- WHAT IS NEEDED -
From the first line of the data through the line containing "Task: Open the Company View tab", return each line exactly.

- EXTRACTED RECORDS -
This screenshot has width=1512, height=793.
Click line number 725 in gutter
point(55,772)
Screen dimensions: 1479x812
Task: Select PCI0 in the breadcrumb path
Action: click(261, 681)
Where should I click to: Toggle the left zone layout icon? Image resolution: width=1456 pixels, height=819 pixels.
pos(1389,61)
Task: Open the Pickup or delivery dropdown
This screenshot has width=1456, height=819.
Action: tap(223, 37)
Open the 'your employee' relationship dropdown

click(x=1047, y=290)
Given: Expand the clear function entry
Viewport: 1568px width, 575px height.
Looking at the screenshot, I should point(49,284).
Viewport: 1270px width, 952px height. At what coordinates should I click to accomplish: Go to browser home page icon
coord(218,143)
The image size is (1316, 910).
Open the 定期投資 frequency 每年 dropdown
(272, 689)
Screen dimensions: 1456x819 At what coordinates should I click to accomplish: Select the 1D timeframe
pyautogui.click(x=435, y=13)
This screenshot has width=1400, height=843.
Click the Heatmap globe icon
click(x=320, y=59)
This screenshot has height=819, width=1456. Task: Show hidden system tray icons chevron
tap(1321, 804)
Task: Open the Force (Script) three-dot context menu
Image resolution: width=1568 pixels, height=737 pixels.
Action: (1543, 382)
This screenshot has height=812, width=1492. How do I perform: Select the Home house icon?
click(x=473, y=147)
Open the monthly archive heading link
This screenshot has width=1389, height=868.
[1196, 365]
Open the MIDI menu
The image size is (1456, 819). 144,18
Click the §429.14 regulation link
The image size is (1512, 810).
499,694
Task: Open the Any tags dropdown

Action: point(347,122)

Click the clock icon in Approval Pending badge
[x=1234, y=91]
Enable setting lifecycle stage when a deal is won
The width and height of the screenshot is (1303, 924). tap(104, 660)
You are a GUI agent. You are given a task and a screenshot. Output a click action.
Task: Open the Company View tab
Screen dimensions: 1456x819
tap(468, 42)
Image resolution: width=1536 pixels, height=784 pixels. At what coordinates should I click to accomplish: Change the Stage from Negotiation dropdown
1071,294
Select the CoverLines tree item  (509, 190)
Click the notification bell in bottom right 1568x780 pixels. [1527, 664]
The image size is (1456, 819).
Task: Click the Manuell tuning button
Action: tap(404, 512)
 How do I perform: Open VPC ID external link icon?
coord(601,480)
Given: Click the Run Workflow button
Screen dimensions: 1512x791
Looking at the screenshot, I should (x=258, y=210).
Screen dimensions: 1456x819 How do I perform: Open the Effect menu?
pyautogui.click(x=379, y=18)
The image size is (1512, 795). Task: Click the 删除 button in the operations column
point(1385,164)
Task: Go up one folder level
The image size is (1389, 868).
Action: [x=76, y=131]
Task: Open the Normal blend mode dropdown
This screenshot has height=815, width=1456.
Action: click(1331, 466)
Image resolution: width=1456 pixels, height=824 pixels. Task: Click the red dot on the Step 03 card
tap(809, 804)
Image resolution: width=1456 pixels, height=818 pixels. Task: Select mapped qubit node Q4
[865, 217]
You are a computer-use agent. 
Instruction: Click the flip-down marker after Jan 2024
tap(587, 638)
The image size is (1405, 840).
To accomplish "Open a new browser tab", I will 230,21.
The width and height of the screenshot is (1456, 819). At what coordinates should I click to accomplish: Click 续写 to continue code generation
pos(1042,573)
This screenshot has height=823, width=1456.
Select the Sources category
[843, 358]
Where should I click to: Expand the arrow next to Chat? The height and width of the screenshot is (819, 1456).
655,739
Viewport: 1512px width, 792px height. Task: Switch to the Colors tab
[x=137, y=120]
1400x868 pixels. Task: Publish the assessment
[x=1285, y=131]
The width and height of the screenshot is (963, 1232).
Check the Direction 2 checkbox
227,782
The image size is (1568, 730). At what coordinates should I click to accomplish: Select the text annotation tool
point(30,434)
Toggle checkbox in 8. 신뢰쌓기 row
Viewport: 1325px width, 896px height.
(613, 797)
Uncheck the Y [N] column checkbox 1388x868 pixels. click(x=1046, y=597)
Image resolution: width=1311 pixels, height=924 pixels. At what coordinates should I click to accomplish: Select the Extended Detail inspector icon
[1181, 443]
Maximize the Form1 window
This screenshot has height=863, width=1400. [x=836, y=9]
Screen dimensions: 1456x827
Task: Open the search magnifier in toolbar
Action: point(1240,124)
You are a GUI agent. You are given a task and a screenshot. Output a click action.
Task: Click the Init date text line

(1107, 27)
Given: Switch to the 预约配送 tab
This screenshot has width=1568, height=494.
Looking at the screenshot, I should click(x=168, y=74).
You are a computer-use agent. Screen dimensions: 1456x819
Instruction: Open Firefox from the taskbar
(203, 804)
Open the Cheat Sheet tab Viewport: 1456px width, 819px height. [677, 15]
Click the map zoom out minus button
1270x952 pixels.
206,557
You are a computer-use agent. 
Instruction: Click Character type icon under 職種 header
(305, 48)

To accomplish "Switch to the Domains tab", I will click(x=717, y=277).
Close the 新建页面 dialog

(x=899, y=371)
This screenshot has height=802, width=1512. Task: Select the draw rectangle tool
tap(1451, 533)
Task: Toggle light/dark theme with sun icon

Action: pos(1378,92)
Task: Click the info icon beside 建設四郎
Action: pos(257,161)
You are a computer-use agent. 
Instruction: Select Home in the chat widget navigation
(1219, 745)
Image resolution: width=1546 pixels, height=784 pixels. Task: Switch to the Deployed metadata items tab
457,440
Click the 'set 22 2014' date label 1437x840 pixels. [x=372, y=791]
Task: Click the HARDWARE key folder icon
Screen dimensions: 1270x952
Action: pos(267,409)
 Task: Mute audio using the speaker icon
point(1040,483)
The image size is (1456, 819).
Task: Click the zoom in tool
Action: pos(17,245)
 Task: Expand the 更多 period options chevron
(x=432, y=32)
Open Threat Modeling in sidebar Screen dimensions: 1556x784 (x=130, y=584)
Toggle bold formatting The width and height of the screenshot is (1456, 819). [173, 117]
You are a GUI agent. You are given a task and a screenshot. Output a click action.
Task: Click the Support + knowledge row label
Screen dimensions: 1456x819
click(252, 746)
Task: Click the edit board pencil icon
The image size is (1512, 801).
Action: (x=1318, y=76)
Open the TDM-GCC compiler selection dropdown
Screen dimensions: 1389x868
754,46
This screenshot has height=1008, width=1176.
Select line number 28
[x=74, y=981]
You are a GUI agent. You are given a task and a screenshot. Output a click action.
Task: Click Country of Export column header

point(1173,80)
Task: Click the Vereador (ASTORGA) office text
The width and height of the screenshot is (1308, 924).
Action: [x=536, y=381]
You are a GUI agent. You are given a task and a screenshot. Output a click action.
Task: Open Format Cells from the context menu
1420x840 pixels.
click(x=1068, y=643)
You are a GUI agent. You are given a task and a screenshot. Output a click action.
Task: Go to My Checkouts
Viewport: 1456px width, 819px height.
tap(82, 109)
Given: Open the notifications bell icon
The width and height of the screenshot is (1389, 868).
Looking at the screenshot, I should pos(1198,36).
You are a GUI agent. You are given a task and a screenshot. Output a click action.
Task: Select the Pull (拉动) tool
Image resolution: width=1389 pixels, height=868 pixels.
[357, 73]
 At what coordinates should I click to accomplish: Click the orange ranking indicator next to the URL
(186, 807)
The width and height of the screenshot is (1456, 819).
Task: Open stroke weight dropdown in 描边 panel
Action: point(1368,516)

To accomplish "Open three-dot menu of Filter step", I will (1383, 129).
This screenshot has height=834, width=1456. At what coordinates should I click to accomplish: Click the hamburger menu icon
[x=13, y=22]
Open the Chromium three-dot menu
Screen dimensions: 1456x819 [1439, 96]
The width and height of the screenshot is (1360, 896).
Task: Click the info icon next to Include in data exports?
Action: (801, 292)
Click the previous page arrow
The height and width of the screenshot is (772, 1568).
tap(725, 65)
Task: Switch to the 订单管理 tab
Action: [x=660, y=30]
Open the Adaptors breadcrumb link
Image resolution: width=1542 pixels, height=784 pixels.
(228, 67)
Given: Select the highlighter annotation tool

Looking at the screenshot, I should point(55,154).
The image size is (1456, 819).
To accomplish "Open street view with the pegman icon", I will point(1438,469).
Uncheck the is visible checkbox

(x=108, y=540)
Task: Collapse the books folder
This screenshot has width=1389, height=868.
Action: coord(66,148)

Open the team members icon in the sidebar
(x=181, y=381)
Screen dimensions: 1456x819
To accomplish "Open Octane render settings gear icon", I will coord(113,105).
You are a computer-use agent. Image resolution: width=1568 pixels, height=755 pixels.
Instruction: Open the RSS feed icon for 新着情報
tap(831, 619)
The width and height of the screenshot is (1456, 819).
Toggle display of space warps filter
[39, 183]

- SOLUTION TO THIS PROBLEM -
This screenshot has width=1512, height=793.
Click line number 725 in gutter
point(55,772)
Screen dimensions: 1479x812
Task: Select PCI0 in the breadcrumb path
Action: click(261, 681)
Where should I click to: Toggle the left zone layout icon? Image resolution: width=1456 pixels, height=819 pixels.
pos(1389,61)
Task: Open the Pickup or delivery dropdown
This screenshot has width=1456, height=819.
Action: tap(223, 37)
Open the 'your employee' relationship dropdown

click(x=1047, y=290)
Given: Expand the clear function entry
Viewport: 1568px width, 575px height.
Looking at the screenshot, I should point(49,284).
Viewport: 1270px width, 952px height. At what coordinates should I click to accomplish: Go to browser home page icon
coord(218,143)
The image size is (1316, 910).
Open the 定期投資 frequency 每年 dropdown
(272, 689)
Screen dimensions: 1456x819 At what coordinates should I click to accomplish: Select the 1D timeframe
pyautogui.click(x=435, y=13)
This screenshot has width=1400, height=843.
Click the Heatmap globe icon
click(x=320, y=59)
This screenshot has height=819, width=1456. Task: Show hidden system tray icons chevron
tap(1321, 804)
Task: Open the Force (Script) three-dot context menu
Image resolution: width=1568 pixels, height=737 pixels.
Action: (1543, 382)
This screenshot has height=812, width=1492. How do I perform: Select the Home house icon?
click(x=473, y=147)
Open the monthly archive heading link
This screenshot has width=1389, height=868.
[1196, 365]
Open the MIDI menu
The image size is (1456, 819). 144,18
Click the §429.14 regulation link
The image size is (1512, 810).
499,694
Task: Open the Any tags dropdown

Action: point(347,122)

Click the clock icon in Approval Pending badge
[x=1234, y=91]
Enable setting lifecycle stage when a deal is won
The width and height of the screenshot is (1303, 924). tap(104, 660)
You are a GUI agent. You are given a task and a screenshot. Output a click action.
Task: Open the Company View tab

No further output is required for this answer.